Die Zeiten, in denen Socken ein unbeachtetes und trostloses Dasein
fristeten, sind endgültig vorbei. Vorausschauende Modedesigner
erkannten, dass Socken nicht nur praktische und funktionale, sondern
auch äußerst dekorative Kleidungsstücke sind. So wurden Socken zu
modischen und dazu unverzichtbaren Bestandteilen jeder Garderobe. Im
Gegensatz zu Strümpfen besitzen Socken Beinlinge, die meistens bis kurz
über den Fußknöchel reichen. Ausgenommen sind einige Herrensocken, die
auf halber Wadenhöhe und „Damen- Söckchen“, die unterhalb des
Fußknöchels enden.
Die Entstehungsgeschichte und Entwicklung von Strümpfen und Socken
begann bereits mit den ersten Menschen. Sie verwendeten Fell- und
Lederlappen, um ihre Füße vor Witterungseinflüssen zu schützen.
Phönizier und Ägypter, Germanen und Römern waren strumpfähnliche
Bekleidungsstücke ebenfalls bekannt, doch bis zu deren heutiger
Perfektion, in Bezug auf Form, Materialien und Design, brauchte es noch
eine sehr lange Zeit. Die Bezeichnung „Socken“ wurde von dem
italienischen Begriff „soccus“ (Schlupfschuh) abgeleitet.
Mit Kreativität, Innovationen und Fantasie entwerfen talentierte
Designer Socken für jede Gelegenheit, jeden Anlass und für jeden
individuellen Geschmack. Neben der klassischen Socke mit traditioneller
Länge und Bündchen gibt es eine Vielzahl an Socken- Varianten. Da ist
zunächst einmal die extrem kurze „Sneakersocke“, die zu Turnschuhen und
natürlich zu den so genannten Sneaker passt. Diese kurzen Socken werden
überwiegend im Sommer getragen. Als „Füsslinge“ werden Socken
bezeichnet, die so kurz sind, dass sie in Sommerschuhen den Anschein
erwecken, als liefe die Person barfuß in den Schuhen.
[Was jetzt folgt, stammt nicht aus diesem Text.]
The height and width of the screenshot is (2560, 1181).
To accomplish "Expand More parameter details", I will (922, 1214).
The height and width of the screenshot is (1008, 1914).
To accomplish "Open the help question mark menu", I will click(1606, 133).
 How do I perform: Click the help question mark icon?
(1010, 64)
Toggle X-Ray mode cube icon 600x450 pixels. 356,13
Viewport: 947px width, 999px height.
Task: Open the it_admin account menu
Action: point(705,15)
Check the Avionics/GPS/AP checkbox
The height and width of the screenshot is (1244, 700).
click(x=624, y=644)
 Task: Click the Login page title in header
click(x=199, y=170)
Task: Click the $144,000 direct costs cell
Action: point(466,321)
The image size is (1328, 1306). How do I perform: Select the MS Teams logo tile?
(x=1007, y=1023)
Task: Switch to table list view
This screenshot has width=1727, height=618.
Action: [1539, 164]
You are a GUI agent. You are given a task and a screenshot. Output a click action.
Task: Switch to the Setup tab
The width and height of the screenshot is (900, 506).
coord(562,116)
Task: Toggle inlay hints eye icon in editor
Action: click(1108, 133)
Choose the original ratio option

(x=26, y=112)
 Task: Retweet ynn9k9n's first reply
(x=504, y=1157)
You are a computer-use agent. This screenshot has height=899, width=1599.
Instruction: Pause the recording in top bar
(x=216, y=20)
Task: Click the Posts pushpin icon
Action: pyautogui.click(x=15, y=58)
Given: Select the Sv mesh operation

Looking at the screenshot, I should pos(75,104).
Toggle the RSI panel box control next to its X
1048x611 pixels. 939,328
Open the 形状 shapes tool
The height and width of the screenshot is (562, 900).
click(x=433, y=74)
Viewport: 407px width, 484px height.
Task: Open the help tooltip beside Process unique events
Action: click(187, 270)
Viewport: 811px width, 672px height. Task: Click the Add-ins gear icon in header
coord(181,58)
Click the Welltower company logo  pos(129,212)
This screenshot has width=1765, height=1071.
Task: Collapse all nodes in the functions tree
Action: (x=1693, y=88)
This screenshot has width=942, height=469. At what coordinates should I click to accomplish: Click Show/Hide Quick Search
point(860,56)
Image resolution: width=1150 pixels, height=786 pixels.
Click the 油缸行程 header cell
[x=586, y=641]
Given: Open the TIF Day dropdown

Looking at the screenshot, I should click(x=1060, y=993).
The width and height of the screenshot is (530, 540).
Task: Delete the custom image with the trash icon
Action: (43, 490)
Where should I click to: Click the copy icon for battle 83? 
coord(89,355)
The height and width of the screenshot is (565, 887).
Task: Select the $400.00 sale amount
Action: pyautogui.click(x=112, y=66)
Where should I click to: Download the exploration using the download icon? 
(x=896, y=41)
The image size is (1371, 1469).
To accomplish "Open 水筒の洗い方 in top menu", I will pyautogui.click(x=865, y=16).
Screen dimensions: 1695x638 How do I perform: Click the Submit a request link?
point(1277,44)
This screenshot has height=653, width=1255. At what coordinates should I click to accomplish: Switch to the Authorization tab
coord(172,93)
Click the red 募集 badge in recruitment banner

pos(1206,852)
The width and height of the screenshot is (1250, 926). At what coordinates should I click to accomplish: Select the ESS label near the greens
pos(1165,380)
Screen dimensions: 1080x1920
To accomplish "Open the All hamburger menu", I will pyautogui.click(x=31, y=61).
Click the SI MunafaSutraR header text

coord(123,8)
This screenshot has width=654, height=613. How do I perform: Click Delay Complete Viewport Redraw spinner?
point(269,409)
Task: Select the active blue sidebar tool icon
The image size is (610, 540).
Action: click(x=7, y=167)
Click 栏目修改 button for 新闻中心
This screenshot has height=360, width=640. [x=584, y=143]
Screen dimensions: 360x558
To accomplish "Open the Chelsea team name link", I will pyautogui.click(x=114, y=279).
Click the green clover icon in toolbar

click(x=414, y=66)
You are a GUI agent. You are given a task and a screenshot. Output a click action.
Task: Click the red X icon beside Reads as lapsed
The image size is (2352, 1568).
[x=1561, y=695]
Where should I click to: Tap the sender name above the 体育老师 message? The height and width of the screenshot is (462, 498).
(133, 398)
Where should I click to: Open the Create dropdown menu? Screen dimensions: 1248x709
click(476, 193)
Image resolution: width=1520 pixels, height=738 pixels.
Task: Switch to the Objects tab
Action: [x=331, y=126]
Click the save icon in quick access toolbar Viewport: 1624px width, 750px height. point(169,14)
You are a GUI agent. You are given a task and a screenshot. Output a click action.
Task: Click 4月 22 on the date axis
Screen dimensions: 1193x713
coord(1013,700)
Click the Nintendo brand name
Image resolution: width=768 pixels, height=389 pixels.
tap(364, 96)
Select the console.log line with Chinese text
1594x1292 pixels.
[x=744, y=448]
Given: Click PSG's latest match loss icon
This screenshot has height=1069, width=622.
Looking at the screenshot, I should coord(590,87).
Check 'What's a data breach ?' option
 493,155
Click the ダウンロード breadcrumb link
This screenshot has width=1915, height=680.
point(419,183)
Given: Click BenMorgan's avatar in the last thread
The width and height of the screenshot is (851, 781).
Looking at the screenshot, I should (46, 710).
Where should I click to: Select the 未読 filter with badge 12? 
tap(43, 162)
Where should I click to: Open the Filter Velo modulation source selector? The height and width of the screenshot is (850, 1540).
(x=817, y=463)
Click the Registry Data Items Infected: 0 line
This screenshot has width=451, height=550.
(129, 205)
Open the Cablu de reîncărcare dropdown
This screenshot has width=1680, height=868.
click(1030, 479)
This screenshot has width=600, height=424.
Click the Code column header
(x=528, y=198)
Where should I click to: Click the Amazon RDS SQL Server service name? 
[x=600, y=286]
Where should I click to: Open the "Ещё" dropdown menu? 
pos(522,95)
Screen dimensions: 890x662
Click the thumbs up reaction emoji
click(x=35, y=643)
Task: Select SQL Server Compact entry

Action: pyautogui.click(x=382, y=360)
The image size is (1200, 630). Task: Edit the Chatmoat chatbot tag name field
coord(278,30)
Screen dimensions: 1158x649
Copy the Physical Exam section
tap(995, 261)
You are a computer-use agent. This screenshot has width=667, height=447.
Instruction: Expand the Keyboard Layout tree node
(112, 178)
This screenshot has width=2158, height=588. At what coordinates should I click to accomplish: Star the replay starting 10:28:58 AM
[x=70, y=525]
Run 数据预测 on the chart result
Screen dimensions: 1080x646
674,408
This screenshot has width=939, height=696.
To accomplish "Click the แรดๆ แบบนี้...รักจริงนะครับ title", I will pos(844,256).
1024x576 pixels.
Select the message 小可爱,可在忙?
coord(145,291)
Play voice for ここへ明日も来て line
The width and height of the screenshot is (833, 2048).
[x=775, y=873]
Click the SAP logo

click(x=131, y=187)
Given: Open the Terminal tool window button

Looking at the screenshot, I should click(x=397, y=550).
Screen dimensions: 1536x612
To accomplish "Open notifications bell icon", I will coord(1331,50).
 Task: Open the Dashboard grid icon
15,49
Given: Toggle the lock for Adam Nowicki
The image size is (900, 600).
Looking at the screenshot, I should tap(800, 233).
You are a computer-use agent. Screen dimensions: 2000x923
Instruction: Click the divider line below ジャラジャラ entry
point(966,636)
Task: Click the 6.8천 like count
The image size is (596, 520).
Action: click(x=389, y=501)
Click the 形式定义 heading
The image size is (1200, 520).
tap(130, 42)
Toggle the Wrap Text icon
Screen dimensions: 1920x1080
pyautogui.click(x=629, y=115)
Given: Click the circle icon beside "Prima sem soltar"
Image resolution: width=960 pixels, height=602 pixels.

Witzig und hygienisch zugleich sind Zehensocken, die auch als „Five
Fingers“ bezeichnet werden. Jede einzelne Zehe ist, ähnlich wie die
Finger in einem Handschuh, von der Socke umschlossen. So kann ein
starkes Schwitzen des Fußes unterbunden und stattdessen für ein
angenehmes Fußklima gesorgt werden. Für Sport und Spiel am Strand und
auch fürs Schwimmen sind Strand-und Schwimmsocken bestens geeignet. Sie
besitzen robuste, trittsichere Kunststoffsohlen, isolieren Hitze und
Kälte gleichermaßen und schützen die Füße vor Muschelteilchen und
spitzen Steinen. Bei sportlichen Aktivitäten werden Funktionssocken
getragen. Sie sind atmungsaktiv und regulieren die Feuchtigkeit. Wer
unter stark schwitzenden Füßen leidet, wird sich für antibakterielle
Socken entscheiden, die geruchsmindernd wirken.

Arzt- und Gesundheitssocken zeichnen sich durch ihr gummiloses Bündchen
aus. Sie besitzen eine perfekte Passform, einen ausgezeichneten
Tragekomfort und sind bei 95°C waschbar. Arbeitssocken sind ganz
besonders dick, strapazierfähig, robust und langlebig. Kuschelsocken
werden aus weichem, flauschigem Material gefertigt und sorgen auch an
den kältesten Wintertagen für wohl temperierte Füße. ABS-
Norwegersocken verfügen über rutschfeste Sohlen und besitzen einen
hohen Anteil an nicht filzender Schafswolle. Und dann sind da noch die
asymmetrischen Socken, deren Fußspitzen passend für den linken und den
rechten Fuß gefertigt wurden.
Für die Herstellung all dieser Socken werden verschiedene,
schadstoffgeprüfte Materialien und Material- Kombinationen verwendet,
die dem Öko- Tex Standard 100 entsprechen. Verarbeitet werden Wolle,
Baumwolle und auch Seide, die mit flexiblem Elasthan, Polypropylen oder
Polyamid gemischt werden. Je nach Materialzusammensetzung sind Socken
zwischen 30°C und 95°C in der Maschine waschbar.
Socken gibt es in jeder erdenklichen Farbe und in einer unendlichen
Muster- und Motivvielfalt. Neben all der Farbenpracht der kräftig
leuchtenden Regenbogensocken, der lustigen Ringelsocken oder der Socken
mit Blumen oder Tiermotive, befinden sich natürlich die klassischen
unifarbenen Socken in den Sortimenten der Hersteller. Bei diesem
riesigen Angebot dürfte es nicht schwer sein, die perfekt passenden
Socken zum individuellen Outfit zu erwerben.